U-647 and U-648 launched.

U-528 commissioned.
 

U.S.S.R.: At dawn in Stalingrad, the Soviet 42nd Regiment attacks into a hurricane of mortar fire, seeking the top of Mamayev Kurgan. A short and vicious hand-to-hand battle settles the issue, and Soviet troops gain the summit.As soon as they dig in, the Germans counterattack, but the Soviets hold on. 
 

EGYPT: US Major General Lewis H Brereton, Commanding General US Army Middle East Air Force in Egypt, is officially assigned to the Middle East as a result of pressure from Major General Clayton L Bissell, new Commanding General Tenth Air Force in India, for clarification of the status of Brereton and other key staff officers and combat crews who had gone from India to the Middle East in June and July 1942. 

LIBYA: During the night of 16/17 September, US Army, Middle East Air Force B-24 Liberators bomb Bengasi, Libya, harbor.

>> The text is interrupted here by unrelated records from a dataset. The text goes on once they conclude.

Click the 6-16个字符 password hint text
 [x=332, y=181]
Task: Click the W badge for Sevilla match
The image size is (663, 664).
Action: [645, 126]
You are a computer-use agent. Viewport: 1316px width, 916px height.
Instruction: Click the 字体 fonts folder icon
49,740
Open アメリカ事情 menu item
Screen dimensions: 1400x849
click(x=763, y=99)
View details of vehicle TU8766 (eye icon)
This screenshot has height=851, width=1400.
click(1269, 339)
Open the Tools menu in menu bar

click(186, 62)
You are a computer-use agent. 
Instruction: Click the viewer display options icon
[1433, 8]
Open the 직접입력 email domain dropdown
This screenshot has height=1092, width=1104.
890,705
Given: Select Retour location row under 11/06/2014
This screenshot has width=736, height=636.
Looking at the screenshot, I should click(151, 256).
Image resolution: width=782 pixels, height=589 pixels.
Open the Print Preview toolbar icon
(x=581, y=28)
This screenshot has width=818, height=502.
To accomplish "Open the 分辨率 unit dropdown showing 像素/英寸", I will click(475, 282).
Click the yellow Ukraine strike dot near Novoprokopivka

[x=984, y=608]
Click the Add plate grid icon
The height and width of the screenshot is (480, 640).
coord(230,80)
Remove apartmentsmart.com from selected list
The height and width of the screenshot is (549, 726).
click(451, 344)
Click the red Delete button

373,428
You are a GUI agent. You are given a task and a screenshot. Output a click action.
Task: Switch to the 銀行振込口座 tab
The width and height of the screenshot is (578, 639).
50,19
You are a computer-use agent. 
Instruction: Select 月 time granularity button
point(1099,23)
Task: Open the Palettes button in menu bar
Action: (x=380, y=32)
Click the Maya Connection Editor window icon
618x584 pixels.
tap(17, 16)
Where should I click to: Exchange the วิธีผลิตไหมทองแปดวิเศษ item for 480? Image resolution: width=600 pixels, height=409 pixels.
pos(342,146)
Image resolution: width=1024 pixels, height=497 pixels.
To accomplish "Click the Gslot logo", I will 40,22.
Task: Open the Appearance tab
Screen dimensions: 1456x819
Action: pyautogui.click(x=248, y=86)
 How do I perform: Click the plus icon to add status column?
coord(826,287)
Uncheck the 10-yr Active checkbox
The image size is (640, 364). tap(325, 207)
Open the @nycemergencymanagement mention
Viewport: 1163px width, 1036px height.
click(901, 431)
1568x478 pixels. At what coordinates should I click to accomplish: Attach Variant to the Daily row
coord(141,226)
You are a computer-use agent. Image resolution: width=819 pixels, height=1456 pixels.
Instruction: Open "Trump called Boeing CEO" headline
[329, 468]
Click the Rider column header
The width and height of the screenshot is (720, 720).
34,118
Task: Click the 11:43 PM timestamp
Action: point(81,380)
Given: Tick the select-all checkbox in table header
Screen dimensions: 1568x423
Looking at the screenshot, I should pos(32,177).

SUDAN: Sgt. Graham Leslie Parish (b.1912), RAFVR, tried to help an injured passenger from his crashed and blazing bomber. Unfortunately, both men died. (George Cross)

NEW GUINEA: In Papua New Guinea, the Japanese ground offensive toward Port Moresby comes to a halt at Ioribaiwa; Australian troops are entrenched on Imita Range where they are preparing a counteroffensive. The Japanese are too ill-equipped and their supply lines too extended over forbidding terrain to enable them to reach their objective, Port Moresby.

A lone US 5th Air Force B-17 attacks landing barges in the Sanananda area while a single A-20 Havoc bombs and strafes positions at Nauro and Menari in the Efogi area. 

BISMARK ARCHIPELAGO: On New Britain Island, US 5th Air Force B-17s bomb the wharf and airfield at Rabaul and airfield on Gasmata Island off the south coast of New Britain Island.

TERRITORY OF ALASKA: ALEUTIANS: The Japanese complete transfer of the Attu garrison to Kiska, begun on 27 August; all defensive positions on Attu were destroyed by the Japanese. A US 11th Air Force B-17 Flying Fortress and a B-24 Liberator fly photographic and reconnaissance runs over Adak.

CANADA: Corvettes HMCS Weyburn and Lunenburg departed St. John's for UK with Convoy SC-100 and support of Operation Torch, North African Landings.

Corvette HMCS Oakville arrived Halifax for repairs to damage.

U.S.A.: A training program for the Women's Auxiliary Flying Squadron (WAFS), under Jacqueline Cochran's direction, is approved as the 319th Army Air Forces Flying Training Detachment (Women), or more simply Women's Flying Training Detachment (WFTD), at Howard Hughes Field, Houston, Texas.

   The motion picture "The Major and the Minor" is released today. This romantic comedy, directed by Billy Wilder (his directorial debut), stars Ginger Rogers, Ray Milland, Rita Johnson, Robert Benchley and Diana Lynn. The plot has Rogers posing as a 12-year-old to get a cheap rail fare home from New York City. She runs into Milland who is an Army major at a military school and ends up spending some time at the school being pursued by the cadets.

Lloyds Register of Shipping did a survey and issued a certificate, dated 16 Sep 1942, giving permission for the tugs North Shore and North Lake to be sailed from New Orleans to Norfolk, Va, via inland waters, Gulf of Mexico and the Atlantic coast. Apparently when the civilian crew was sailing North Lake by this route they grounded that tug which  resulted in some damage to her steering gear.

Minesweeper USS Nuthatch launched. 

BARENTS SEA: While tracking convoy PQ-18 (Iceland to Northern U.S.S.R.), German submarine U-457 is sunk in the Barents Sea northeast of Murmansk, USSR, in position 75.05N, 43.15E, by depth charges from the RN destroyer HMS Impulsive (D 11). All 45 hands on the U-boat are lost. This is the boats third patrol and she had been credited with sinking an American freighter and a British tanker in July 1942 for a total of 15.593 tons and damaging another for a total of 8.939 tons.

SOUTH ATLANTIC: The German submarines U-156, U-506 and U-507 and the Italian submarine Capellini are engaged in rescuing survivors of the sinking of the British transport Lanconia on 12 September, when they are attacked by a USAAF B-24.

U-558 sank SS Commercial Trader.

U-165 sank SS Joannis and damaged SS Essex Lance and SS Pan York in Convoy SQ-36.